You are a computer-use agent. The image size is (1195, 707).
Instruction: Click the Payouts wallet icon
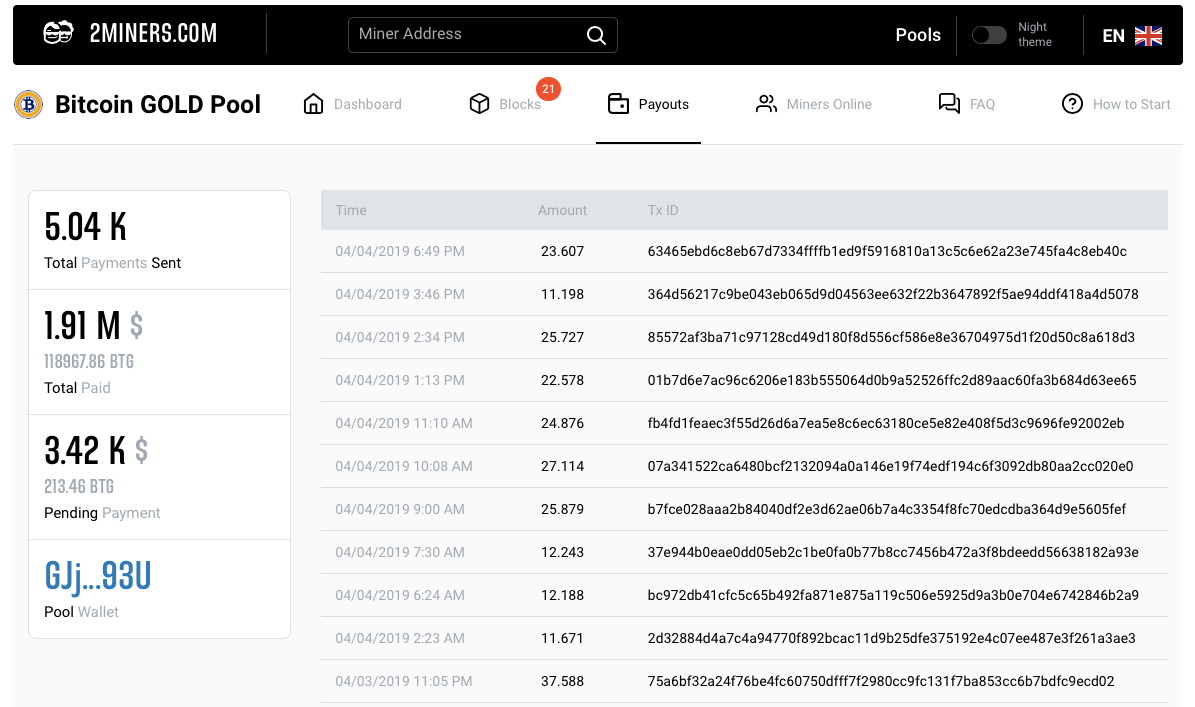pos(618,104)
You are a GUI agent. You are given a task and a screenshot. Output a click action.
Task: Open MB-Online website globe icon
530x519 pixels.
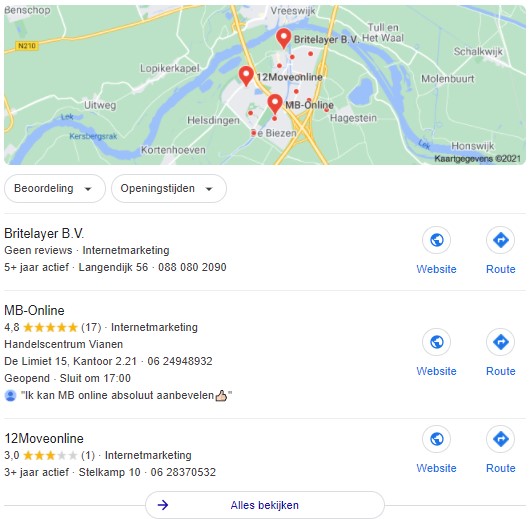(x=436, y=342)
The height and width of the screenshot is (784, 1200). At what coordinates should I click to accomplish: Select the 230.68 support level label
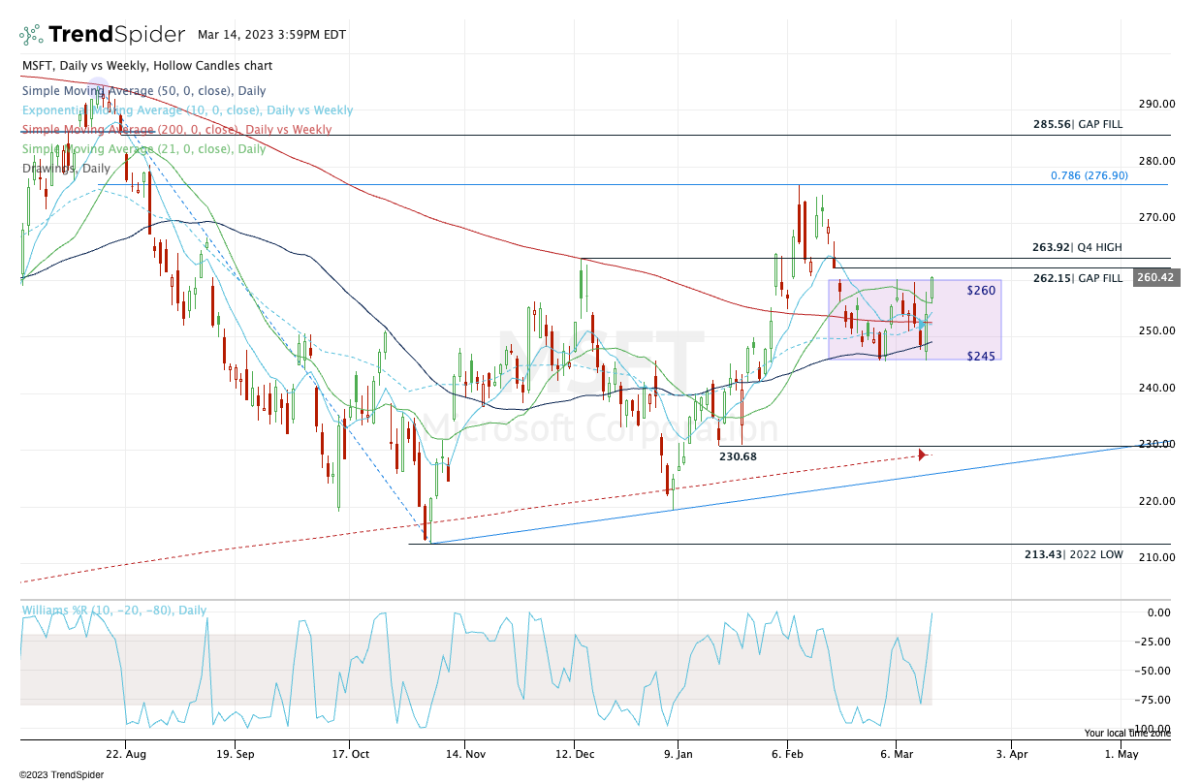[x=739, y=456]
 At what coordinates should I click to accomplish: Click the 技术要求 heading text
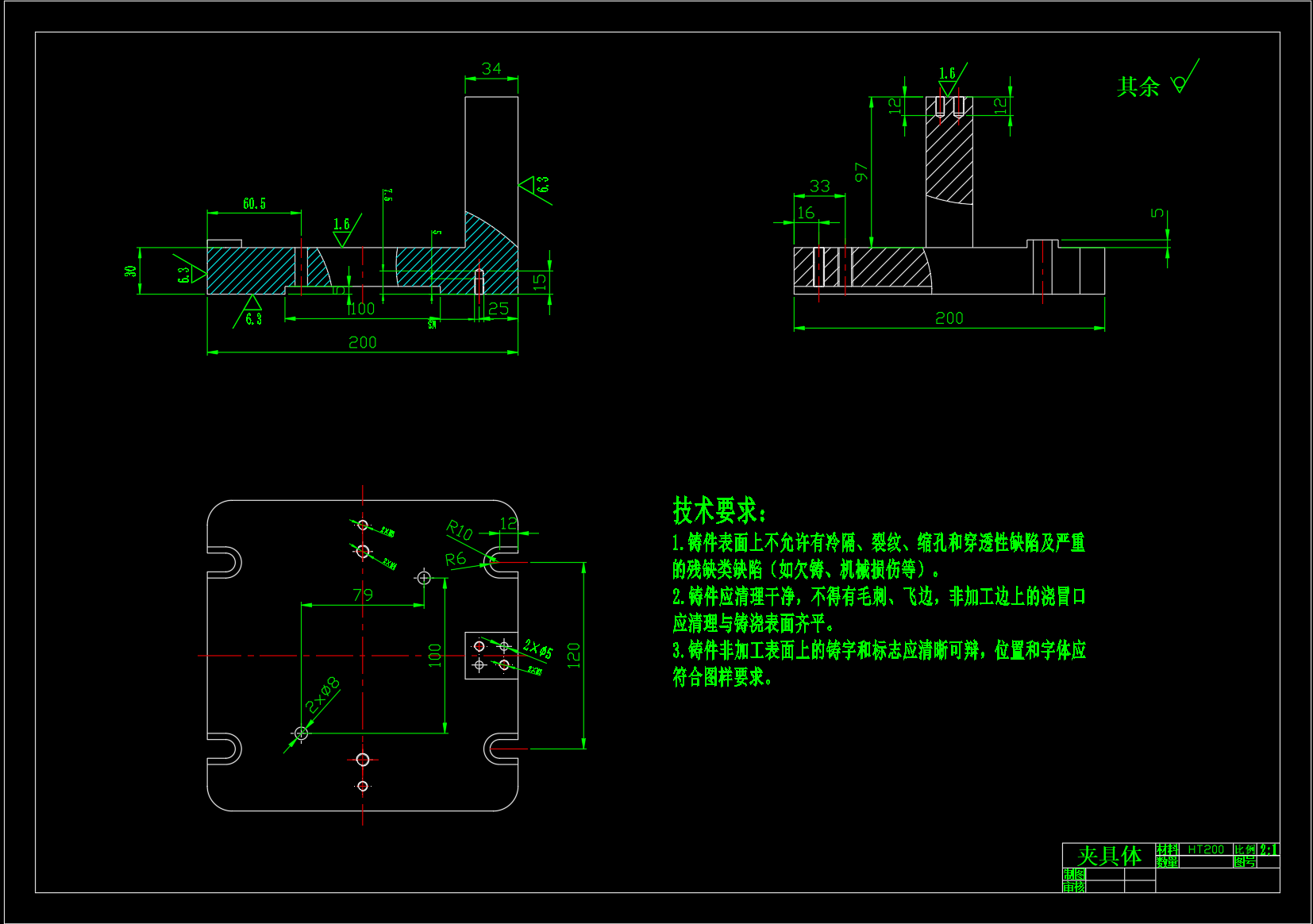719,510
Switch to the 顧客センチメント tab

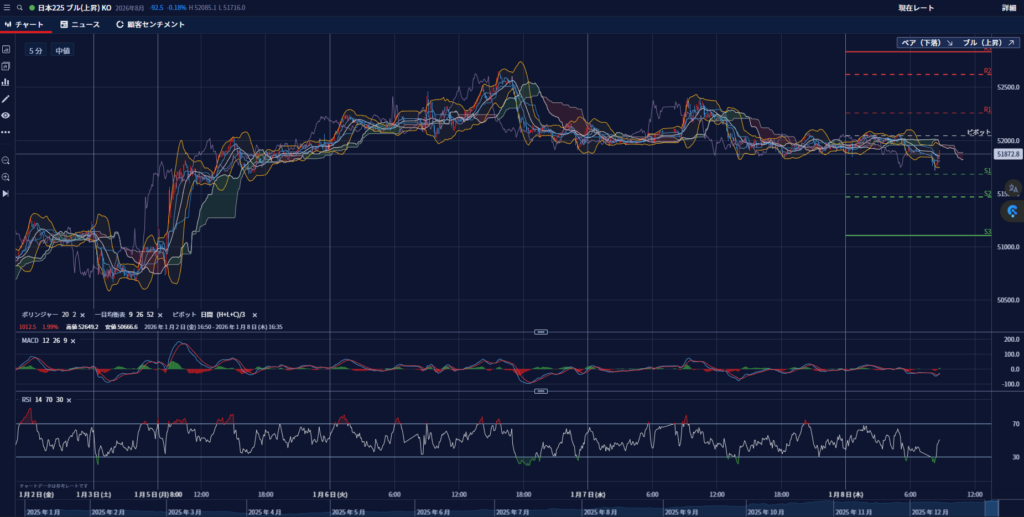pos(150,24)
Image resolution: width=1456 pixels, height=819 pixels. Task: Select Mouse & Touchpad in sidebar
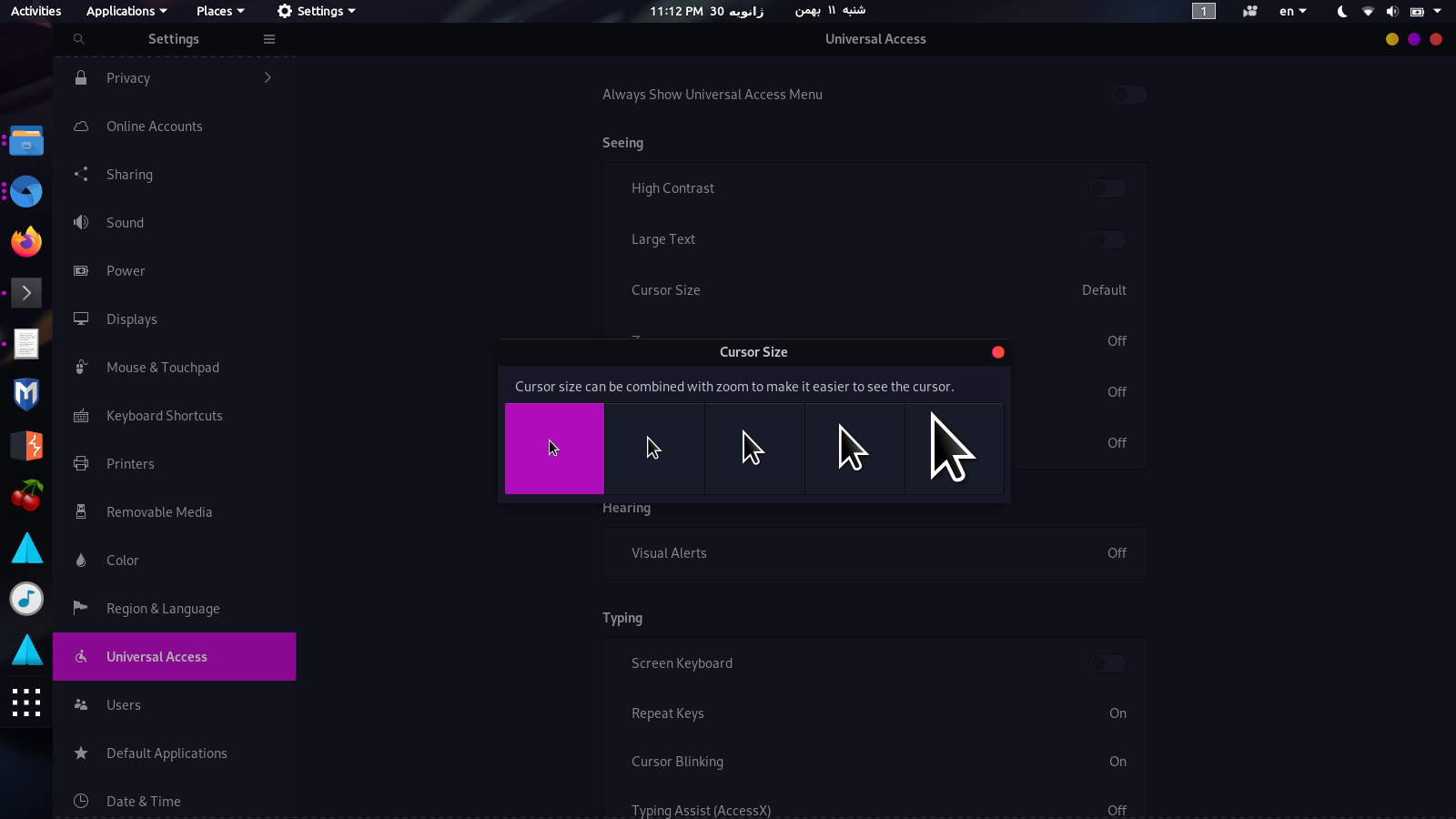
-*-*-
◆ Task statement
A faithful copy of the records above, without images, is what to give back.

◆ Response below
You are a computer-use agent. The image size is (1195, 707).
Instruction: Click the Payouts wallet icon
pos(618,104)
You are a GUI agent. You are given a task and a screenshot. Output a click action.
Task: Open MB-Online website globe icon
530x519 pixels.
(x=436, y=342)
The height and width of the screenshot is (784, 1200). At what coordinates should I click to accomplish: Select the 230.68 support level label
[x=739, y=456]
 At what coordinates should I click to accomplish: Click the 技术要求 heading text
719,510
Switch to the 顧客センチメント tab

pos(150,24)
Image resolution: width=1456 pixels, height=819 pixels. Task: Select Mouse & Touchpad in sidebar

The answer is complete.